[Dati per localizzare parole ed elementi]
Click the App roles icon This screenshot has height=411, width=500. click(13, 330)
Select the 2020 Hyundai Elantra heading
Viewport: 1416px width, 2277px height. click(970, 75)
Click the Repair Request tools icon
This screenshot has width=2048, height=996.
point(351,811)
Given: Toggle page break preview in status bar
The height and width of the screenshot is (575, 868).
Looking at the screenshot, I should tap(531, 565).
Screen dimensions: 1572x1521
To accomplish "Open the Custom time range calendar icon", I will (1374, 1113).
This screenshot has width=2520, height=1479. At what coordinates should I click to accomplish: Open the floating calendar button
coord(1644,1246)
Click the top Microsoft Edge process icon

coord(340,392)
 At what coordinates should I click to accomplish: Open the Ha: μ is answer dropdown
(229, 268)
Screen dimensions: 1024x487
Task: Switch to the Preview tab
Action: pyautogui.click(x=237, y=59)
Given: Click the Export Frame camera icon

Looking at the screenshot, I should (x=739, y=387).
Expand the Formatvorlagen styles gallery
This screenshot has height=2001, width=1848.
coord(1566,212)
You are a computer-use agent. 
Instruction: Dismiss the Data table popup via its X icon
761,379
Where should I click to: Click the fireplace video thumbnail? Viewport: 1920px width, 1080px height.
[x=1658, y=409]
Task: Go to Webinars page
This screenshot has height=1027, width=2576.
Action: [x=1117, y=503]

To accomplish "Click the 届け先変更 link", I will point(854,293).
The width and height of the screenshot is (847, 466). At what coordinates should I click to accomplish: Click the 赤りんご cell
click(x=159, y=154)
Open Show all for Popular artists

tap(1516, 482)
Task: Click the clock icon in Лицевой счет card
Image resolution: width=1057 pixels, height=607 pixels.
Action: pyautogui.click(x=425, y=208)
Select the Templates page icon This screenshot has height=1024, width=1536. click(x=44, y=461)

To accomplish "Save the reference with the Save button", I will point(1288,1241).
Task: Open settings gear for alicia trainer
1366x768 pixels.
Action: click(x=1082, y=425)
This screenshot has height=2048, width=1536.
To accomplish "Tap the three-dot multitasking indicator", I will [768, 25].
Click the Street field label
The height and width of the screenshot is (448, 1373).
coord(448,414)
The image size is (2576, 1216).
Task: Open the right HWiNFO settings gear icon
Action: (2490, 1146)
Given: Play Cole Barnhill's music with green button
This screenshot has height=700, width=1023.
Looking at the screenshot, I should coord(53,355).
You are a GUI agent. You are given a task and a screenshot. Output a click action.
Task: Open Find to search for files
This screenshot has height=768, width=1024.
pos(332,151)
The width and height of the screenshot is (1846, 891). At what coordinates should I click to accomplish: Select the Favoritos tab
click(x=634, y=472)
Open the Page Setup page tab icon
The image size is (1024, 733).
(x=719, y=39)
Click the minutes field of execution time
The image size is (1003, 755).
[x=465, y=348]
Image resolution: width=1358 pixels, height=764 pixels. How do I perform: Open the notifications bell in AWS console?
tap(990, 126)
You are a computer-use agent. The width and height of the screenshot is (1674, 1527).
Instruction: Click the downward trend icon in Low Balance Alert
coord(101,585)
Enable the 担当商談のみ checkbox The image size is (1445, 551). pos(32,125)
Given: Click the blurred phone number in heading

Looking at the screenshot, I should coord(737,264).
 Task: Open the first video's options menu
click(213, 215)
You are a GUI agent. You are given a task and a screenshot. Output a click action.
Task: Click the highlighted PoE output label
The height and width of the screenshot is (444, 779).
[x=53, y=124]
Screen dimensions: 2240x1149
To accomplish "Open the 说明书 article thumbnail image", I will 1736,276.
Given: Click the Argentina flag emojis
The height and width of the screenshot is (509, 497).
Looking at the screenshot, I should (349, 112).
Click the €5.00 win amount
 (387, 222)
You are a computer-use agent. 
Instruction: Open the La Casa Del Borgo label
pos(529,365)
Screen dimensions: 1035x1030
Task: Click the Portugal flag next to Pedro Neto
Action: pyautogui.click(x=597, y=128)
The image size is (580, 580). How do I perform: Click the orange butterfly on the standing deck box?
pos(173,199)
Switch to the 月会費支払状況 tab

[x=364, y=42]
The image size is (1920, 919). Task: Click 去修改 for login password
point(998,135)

Cosa si richiede
Puoi trascrivere fedelmente tutte le righe riportate sopra, senza cambiare nulla?

Esito del compito
Click the App roles icon This screenshot has height=411, width=500. click(13, 330)
Select the 2020 Hyundai Elantra heading
Viewport: 1416px width, 2277px height. click(970, 75)
Click the Repair Request tools icon
This screenshot has width=2048, height=996.
point(351,811)
Given: Toggle page break preview in status bar
The height and width of the screenshot is (575, 868).
Looking at the screenshot, I should tap(531, 565).
Screen dimensions: 1572x1521
To accomplish "Open the Custom time range calendar icon", I will (1374, 1113).
This screenshot has width=2520, height=1479. At what coordinates should I click to accomplish: Open the floating calendar button
coord(1644,1246)
Click the top Microsoft Edge process icon

coord(340,392)
 At what coordinates should I click to accomplish: Open the Ha: μ is answer dropdown
(229, 268)
Screen dimensions: 1024x487
Task: Switch to the Preview tab
Action: pyautogui.click(x=237, y=59)
Given: Click the Export Frame camera icon

Looking at the screenshot, I should (x=739, y=387).
Expand the Formatvorlagen styles gallery
This screenshot has height=2001, width=1848.
coord(1566,212)
You are a computer-use agent. 
Instruction: Dismiss the Data table popup via its X icon
761,379
Where should I click to: Click the fireplace video thumbnail? Viewport: 1920px width, 1080px height.
[x=1658, y=409]
Task: Go to Webinars page
This screenshot has height=1027, width=2576.
Action: [x=1117, y=503]

To accomplish "Click the 届け先変更 link", I will point(854,293).
The width and height of the screenshot is (847, 466). At what coordinates should I click to accomplish: Click the 赤りんご cell
click(x=159, y=154)
Open Show all for Popular artists

tap(1516, 482)
Task: Click the clock icon in Лицевой счет card
Image resolution: width=1057 pixels, height=607 pixels.
Action: pyautogui.click(x=425, y=208)
Select the Templates page icon This screenshot has height=1024, width=1536. click(x=44, y=461)

To accomplish "Save the reference with the Save button", I will point(1288,1241).
Task: Open settings gear for alicia trainer
1366x768 pixels.
Action: click(x=1082, y=425)
This screenshot has height=2048, width=1536.
To accomplish "Tap the three-dot multitasking indicator", I will [768, 25].
Click the Street field label
The height and width of the screenshot is (448, 1373).
coord(448,414)
The image size is (2576, 1216).
Task: Open the right HWiNFO settings gear icon
Action: (2490, 1146)
Given: Play Cole Barnhill's music with green button
This screenshot has height=700, width=1023.
Looking at the screenshot, I should coord(53,355).
You are a GUI agent. You are given a task and a screenshot. Output a click action.
Task: Open Find to search for files
This screenshot has height=768, width=1024.
pos(332,151)
The width and height of the screenshot is (1846, 891). At what coordinates should I click to accomplish: Select the Favoritos tab
click(x=634, y=472)
Open the Page Setup page tab icon
The image size is (1024, 733).
(x=719, y=39)
Click the minutes field of execution time
The image size is (1003, 755).
[x=465, y=348]
Image resolution: width=1358 pixels, height=764 pixels. How do I perform: Open the notifications bell in AWS console?
tap(990, 126)
You are a computer-use agent. The width and height of the screenshot is (1674, 1527).
Instruction: Click the downward trend icon in Low Balance Alert
coord(101,585)
Enable the 担当商談のみ checkbox The image size is (1445, 551). pos(32,125)
Given: Click the blurred phone number in heading

Looking at the screenshot, I should coord(737,264).
 Task: Open the first video's options menu
click(213, 215)
You are a GUI agent. You are given a task and a screenshot. Output a click action.
Task: Click the highlighted PoE output label
The height and width of the screenshot is (444, 779).
[x=53, y=124]
Screen dimensions: 2240x1149
To accomplish "Open the 说明书 article thumbnail image", I will 1736,276.
Given: Click the Argentina flag emojis
The height and width of the screenshot is (509, 497).
Looking at the screenshot, I should (349, 112).
Click the €5.00 win amount
 (387, 222)
You are a computer-use agent. 
Instruction: Open the La Casa Del Borgo label
pos(529,365)
Screen dimensions: 1035x1030
Task: Click the Portugal flag next to Pedro Neto
Action: pyautogui.click(x=597, y=128)
The image size is (580, 580). How do I perform: Click the orange butterfly on the standing deck box?
pos(173,199)
Switch to the 月会費支払状況 tab

[x=364, y=42]
The image size is (1920, 919). Task: Click 去修改 for login password
point(998,135)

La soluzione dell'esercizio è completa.